It seems markets will either need to see substantial progress on trade or stronger easing signals to yield any major moves. Light volumes are expected until we get to Friday’s employment report, which economists see rebounding to 164,000 jobs. Fed funds futures contract are fully pricing in a rate cut at the July 31st meeting, with markets split whether we see an additional one or two cuts by the end of the year. Regarding trade both the US and China continue to highlight positive steps and that talks are ongoing. Markets will become more optimistic if we see both sides agree to schedule another meeting to iron out details on enforcement and structural reform.
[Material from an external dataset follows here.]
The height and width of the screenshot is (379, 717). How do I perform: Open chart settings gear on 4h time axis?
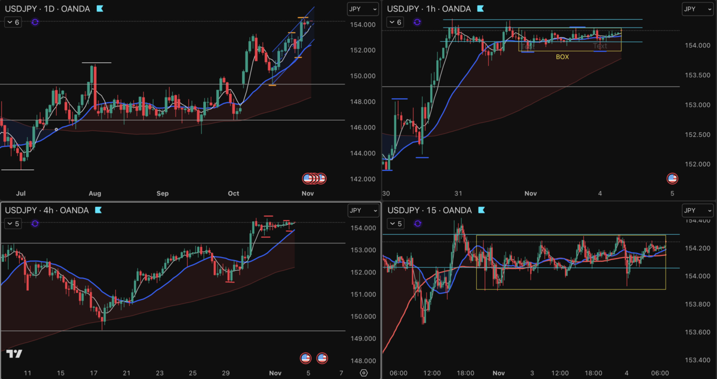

If the Xi and Trump want a deal to finalize before October, the Chinese need to take back some of the red ink they put in place in May when talks blew up.
For US stocks to continue the march further into uncharted territory, the world’s largest two economies need to show some trade war concessions on both sides and for the Fed to signal they will not signal they will stand pat after delivering a 25 basis-point cut. Markets need a punch bowl and not just a drink to continue drive stocks higher.
Oil producing countries signaled production cuts will be extended another nine months, taking the effort to balance the oil market to beyond three years. Oil prices are trading sharply lower after a wrath of softer global manufacturing data hinted that central banks are behind the curve in delivery fresh stimulus. If we are in the beginning of global slowdown, the effects of fresh stimulus will take months before filtering into the economy.
Crude prices appear vulnerable markets are beginning to price in this will be the last production cuts we see from OPEC +. It is hard to imagine a scenario that would see all countries remain supportive for cuts at the next meeting which will be closer to the end of the year.
Safe-havens are shining bright today as global slowdown worries are growing. The initial trade truce risk-on rally is over, and markets have little to show in hopes of a trade deal getting finalized anytime soon. The de-escalation in fresh tariff threats might not be enough to ease falling sentiment concerns. The other key catalyst for safe-haven demand is the expectations on how accommodative the Fed will be in the coming months. If we continue to see the US data points deteriorate, we could see safety trades reign supreme this summer. The Japanese yen is also benefiting with the flight to safety and is the best performing currency on the day.